The setup is excellent for two reasons. First, it gets McClane out of the confined-location formula by making the location the entire city of New York. Simon’s puzzles force McClane and Zeus to run from one location to another constantly. There is no single building to defend. The film is structurally a footrace through Manhattan with bombs as the timing device. Second, the racial element is built into the inciting incident rather than added as decoration. McClane and Zeus meet because of an explicitly racial provocation. The relationship that follows has to address race directly because the relationship started with race as its founding conflict.

For Writers

The Simon Says puzzle structure is the script’s central engineering achievement. Most action films have one location and one ticking clock. Die Hard with a Vengeance has a new location every fifteen minutes and a new ticking clock every fifteen minutes. The structure is generated by Simon’s demands. Each puzzle takes McClane and Zeus to a new place in the city, gives them a new deadline, and ends with the consequence of either solving it or failing to. The structure is the engine. The script does not have to invent new reasons for the protagonists to keep moving because the antagonist supplies the reasons in real time. If you are writing an action plot that needs to cover ground geographically rather than vertically, consider building the antagonist as a puzzle-master rather than a location-controller. The puzzle-master can pull the protagonists anywhere on the map and the audience accepts the new location because the antagonist set the destination. The structural advantage is that the script never has to justify why the protagonist is in a new place. The antagonist already did the work. Die Hard with a Vengeance runs this engine for two hours and twelve minutes without strain. The audience never asks why McClane and Zeus are in a particular subway station or pay phone or aqueduct because Simon’s last call put them there.

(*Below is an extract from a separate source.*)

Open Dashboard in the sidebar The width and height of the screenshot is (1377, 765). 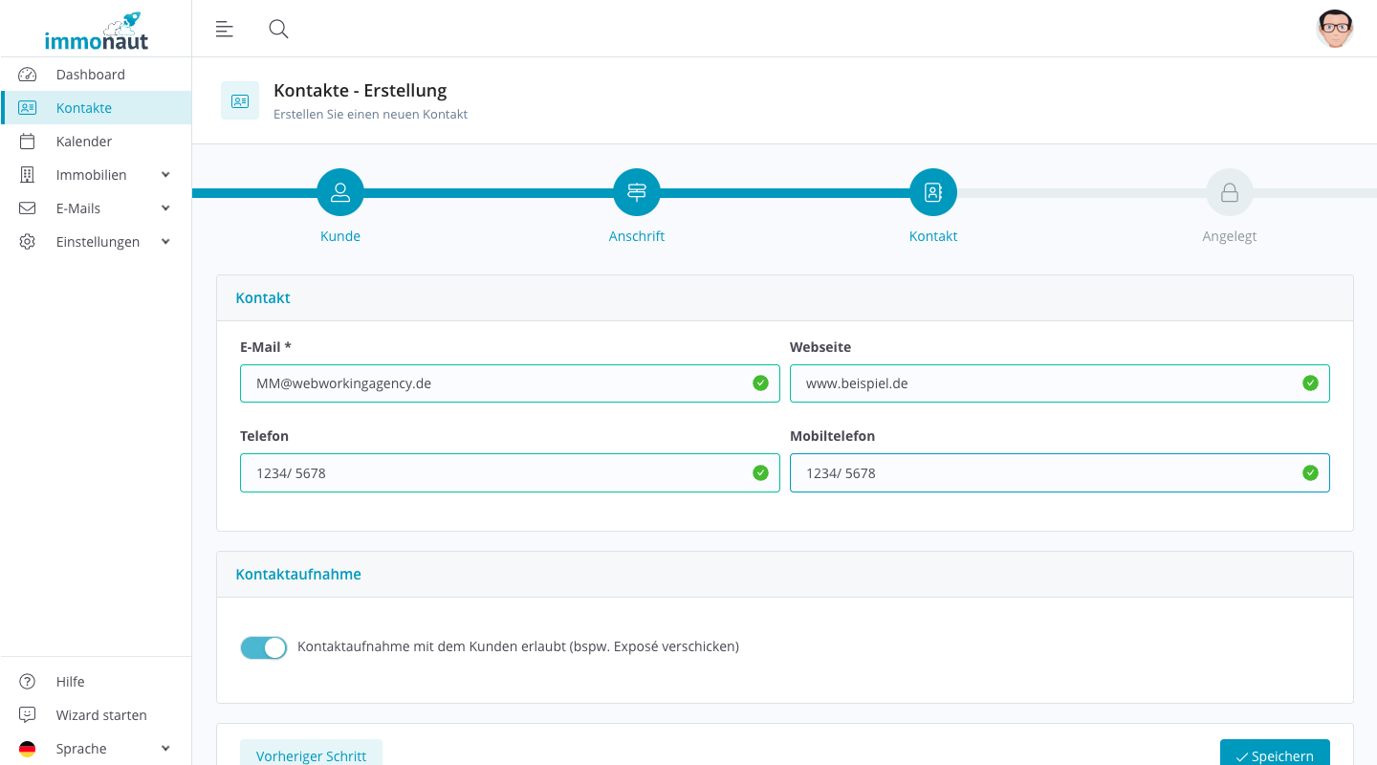tap(91, 75)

Bruce Willis As Older McClane

Willis was forty years old when this film shot. He had played McClane twice before, but the seven-year gap between Die Hard 2 and Die Hard with a Vengeance gave him room to bring genuine wear to the character. The McClane of 1995 is not the McClane of 1988. He is divorced or separated. He is drinking. He is in worse physical shape. He is dragged out of a hangover to start the film and never quite catches up to his own dehydration.

The aging is the film’s secret strength. McClane is supposed to be losing this game. Simon is one step ahead. Zeus is doing more of the puzzle-solving than McClane is. McClane’s contribution to the partnership is mostly experience and stubbornness. He is no longer the man who climbed elevator shafts barefoot in Nakatomi Plaza. He is a New York cop with a hangover and a sandwich board who is trying to keep up with a billionaire-budget villain. The vulnerability gives Willis room to play the part as a man who is genuinely scared and tired. The Willis performance in this film is one of his best in the franchise specifically because the script does not require him to be invincible.

Samuel L. Jackson As Zeus

Jackson was forty-six years old when this film shot. He had broken through nationally with Pulp Fiction the previous year, where he had earned an Oscar nomination for Best Supporting Actor. Die Hard with a Vengeance was the first major studio action film to cast him as a co-lead. The casting is the foundation of everything the film does well.

Zeus is not a sidekick. He is a co-protagonist who has been pulled into the situation against his will and who resents being in it. He is also smarter than McClane in specific ways. He solves puzzles faster. He spots cultural references McClane misses. He understands Simon’s manipulation better than McClane does because Zeus has spent his life navigating the kind of racial politics Simon is weaponizing. The film never positions Zeus as the comic relief or the wise mentor. Zeus is an equal participant in the action, with his own competencies, his own fears, and his own grievances about being there.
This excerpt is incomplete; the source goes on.